(ACTION ITEM): Without changing a single word, set down all of the records.

____________

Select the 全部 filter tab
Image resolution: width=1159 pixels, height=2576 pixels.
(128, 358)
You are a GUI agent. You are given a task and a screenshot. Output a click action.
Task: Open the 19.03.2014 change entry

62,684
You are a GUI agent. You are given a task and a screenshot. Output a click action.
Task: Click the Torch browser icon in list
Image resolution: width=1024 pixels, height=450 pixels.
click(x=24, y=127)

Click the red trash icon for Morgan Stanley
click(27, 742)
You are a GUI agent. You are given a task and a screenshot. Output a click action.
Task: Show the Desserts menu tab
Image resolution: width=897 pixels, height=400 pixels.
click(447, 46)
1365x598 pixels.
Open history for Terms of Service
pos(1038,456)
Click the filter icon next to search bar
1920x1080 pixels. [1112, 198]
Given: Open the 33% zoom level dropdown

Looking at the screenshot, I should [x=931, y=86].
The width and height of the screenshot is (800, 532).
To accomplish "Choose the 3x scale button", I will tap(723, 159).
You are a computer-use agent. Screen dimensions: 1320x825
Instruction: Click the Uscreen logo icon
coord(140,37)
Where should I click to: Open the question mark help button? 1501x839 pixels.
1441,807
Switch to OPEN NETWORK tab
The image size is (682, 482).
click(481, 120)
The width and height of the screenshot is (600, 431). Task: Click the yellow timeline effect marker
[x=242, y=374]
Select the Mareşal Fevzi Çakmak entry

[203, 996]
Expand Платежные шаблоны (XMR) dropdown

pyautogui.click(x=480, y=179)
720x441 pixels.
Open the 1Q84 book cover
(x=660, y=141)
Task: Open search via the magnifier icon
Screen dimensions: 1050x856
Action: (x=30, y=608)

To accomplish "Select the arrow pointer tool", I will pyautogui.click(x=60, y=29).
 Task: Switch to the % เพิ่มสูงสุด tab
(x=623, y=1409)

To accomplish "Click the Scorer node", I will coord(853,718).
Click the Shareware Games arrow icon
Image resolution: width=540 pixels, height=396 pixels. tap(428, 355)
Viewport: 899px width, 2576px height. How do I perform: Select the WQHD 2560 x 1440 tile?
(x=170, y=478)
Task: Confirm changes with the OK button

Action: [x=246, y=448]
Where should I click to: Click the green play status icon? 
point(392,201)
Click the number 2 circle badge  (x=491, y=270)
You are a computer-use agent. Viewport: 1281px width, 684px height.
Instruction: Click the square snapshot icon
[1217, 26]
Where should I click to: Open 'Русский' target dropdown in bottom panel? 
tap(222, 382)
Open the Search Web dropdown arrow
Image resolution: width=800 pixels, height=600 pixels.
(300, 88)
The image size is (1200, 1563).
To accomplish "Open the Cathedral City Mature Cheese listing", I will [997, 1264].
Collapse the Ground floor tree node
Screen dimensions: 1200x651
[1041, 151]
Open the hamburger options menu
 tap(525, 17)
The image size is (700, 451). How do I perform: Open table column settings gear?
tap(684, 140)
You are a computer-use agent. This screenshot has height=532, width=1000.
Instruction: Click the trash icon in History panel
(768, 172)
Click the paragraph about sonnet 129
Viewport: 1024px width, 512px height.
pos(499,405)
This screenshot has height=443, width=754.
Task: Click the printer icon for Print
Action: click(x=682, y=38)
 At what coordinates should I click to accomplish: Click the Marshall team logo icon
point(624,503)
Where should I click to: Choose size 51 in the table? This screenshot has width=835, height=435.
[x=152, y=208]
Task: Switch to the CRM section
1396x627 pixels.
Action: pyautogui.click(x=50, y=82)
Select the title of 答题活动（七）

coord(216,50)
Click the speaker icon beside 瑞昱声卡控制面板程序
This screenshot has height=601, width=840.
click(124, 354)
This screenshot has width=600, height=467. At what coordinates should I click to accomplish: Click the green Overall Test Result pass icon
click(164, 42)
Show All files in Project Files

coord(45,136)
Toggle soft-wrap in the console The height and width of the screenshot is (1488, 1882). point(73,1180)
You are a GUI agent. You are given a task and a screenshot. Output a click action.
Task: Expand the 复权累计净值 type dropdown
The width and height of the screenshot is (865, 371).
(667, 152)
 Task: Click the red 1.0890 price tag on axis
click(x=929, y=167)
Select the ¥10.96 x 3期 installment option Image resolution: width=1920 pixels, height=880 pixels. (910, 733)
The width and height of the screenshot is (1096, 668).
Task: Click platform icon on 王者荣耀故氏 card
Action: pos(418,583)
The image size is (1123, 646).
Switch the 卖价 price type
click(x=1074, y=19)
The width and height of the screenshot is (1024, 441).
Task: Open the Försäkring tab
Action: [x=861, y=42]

____________

(SOLUTION FOR THIS EXERCISE):
Select the 全部 filter tab
Image resolution: width=1159 pixels, height=2576 pixels.
(128, 358)
You are a GUI agent. You are given a task and a screenshot. Output a click action.
Task: Open the 19.03.2014 change entry

62,684
You are a GUI agent. You are given a task and a screenshot. Output a click action.
Task: Click the Torch browser icon in list
Image resolution: width=1024 pixels, height=450 pixels.
click(x=24, y=127)

Click the red trash icon for Morgan Stanley
click(27, 742)
You are a GUI agent. You are given a task and a screenshot. Output a click action.
Task: Show the Desserts menu tab
Image resolution: width=897 pixels, height=400 pixels.
click(447, 46)
1365x598 pixels.
Open history for Terms of Service
pos(1038,456)
Click the filter icon next to search bar
1920x1080 pixels. [1112, 198]
Given: Open the 33% zoom level dropdown

Looking at the screenshot, I should [x=931, y=86].
The width and height of the screenshot is (800, 532).
To accomplish "Choose the 3x scale button", I will tap(723, 159).
You are a computer-use agent. Screen dimensions: 1320x825
Instruction: Click the Uscreen logo icon
coord(140,37)
Where should I click to: Open the question mark help button? 1501x839 pixels.
1441,807
Switch to OPEN NETWORK tab
The image size is (682, 482).
click(481, 120)
The width and height of the screenshot is (600, 431). Task: Click the yellow timeline effect marker
[x=242, y=374]
Select the Mareşal Fevzi Çakmak entry

[203, 996]
Expand Платежные шаблоны (XMR) dropdown

pyautogui.click(x=480, y=179)
720x441 pixels.
Open the 1Q84 book cover
(x=660, y=141)
Task: Open search via the magnifier icon
Screen dimensions: 1050x856
Action: (x=30, y=608)

To accomplish "Select the arrow pointer tool", I will pyautogui.click(x=60, y=29).
 Task: Switch to the % เพิ่มสูงสุด tab
(x=623, y=1409)

To accomplish "Click the Scorer node", I will coord(853,718).
Click the Shareware Games arrow icon
Image resolution: width=540 pixels, height=396 pixels. tap(428, 355)
Viewport: 899px width, 2576px height. How do I perform: Select the WQHD 2560 x 1440 tile?
(x=170, y=478)
Task: Confirm changes with the OK button

Action: [x=246, y=448]
Where should I click to: Click the green play status icon? 
point(392,201)
Click the number 2 circle badge  (x=491, y=270)
You are a computer-use agent. Viewport: 1281px width, 684px height.
Instruction: Click the square snapshot icon
[1217, 26]
Where should I click to: Open 'Русский' target dropdown in bottom panel? 
tap(222, 382)
Open the Search Web dropdown arrow
Image resolution: width=800 pixels, height=600 pixels.
(300, 88)
The image size is (1200, 1563).
To accomplish "Open the Cathedral City Mature Cheese listing", I will [997, 1264].
Collapse the Ground floor tree node
Screen dimensions: 1200x651
[1041, 151]
Open the hamburger options menu
 tap(525, 17)
The image size is (700, 451). How do I perform: Open table column settings gear?
tap(684, 140)
You are a computer-use agent. This screenshot has height=532, width=1000.
Instruction: Click the trash icon in History panel
(768, 172)
Click the paragraph about sonnet 129
Viewport: 1024px width, 512px height.
pos(499,405)
This screenshot has height=443, width=754.
Task: Click the printer icon for Print
Action: click(x=682, y=38)
 At what coordinates should I click to accomplish: Click the Marshall team logo icon
point(624,503)
Where should I click to: Choose size 51 in the table? This screenshot has width=835, height=435.
[x=152, y=208]
Task: Switch to the CRM section
1396x627 pixels.
Action: pyautogui.click(x=50, y=82)
Select the title of 答题活动（七）

coord(216,50)
Click the speaker icon beside 瑞昱声卡控制面板程序
This screenshot has height=601, width=840.
click(124, 354)
This screenshot has width=600, height=467. At what coordinates should I click to accomplish: Click the green Overall Test Result pass icon
click(164, 42)
Show All files in Project Files

coord(45,136)
Toggle soft-wrap in the console The height and width of the screenshot is (1488, 1882). point(73,1180)
You are a GUI agent. You are given a task and a screenshot. Output a click action.
Task: Expand the 复权累计净值 type dropdown
The width and height of the screenshot is (865, 371).
(667, 152)
 Task: Click the red 1.0890 price tag on axis
click(x=929, y=167)
Select the ¥10.96 x 3期 installment option Image resolution: width=1920 pixels, height=880 pixels. (910, 733)
The width and height of the screenshot is (1096, 668).
Task: Click platform icon on 王者荣耀故氏 card
Action: pos(418,583)
The image size is (1123, 646).
Switch the 卖价 price type
click(x=1074, y=19)
The width and height of the screenshot is (1024, 441).
Task: Open the Försäkring tab
Action: [x=861, y=42]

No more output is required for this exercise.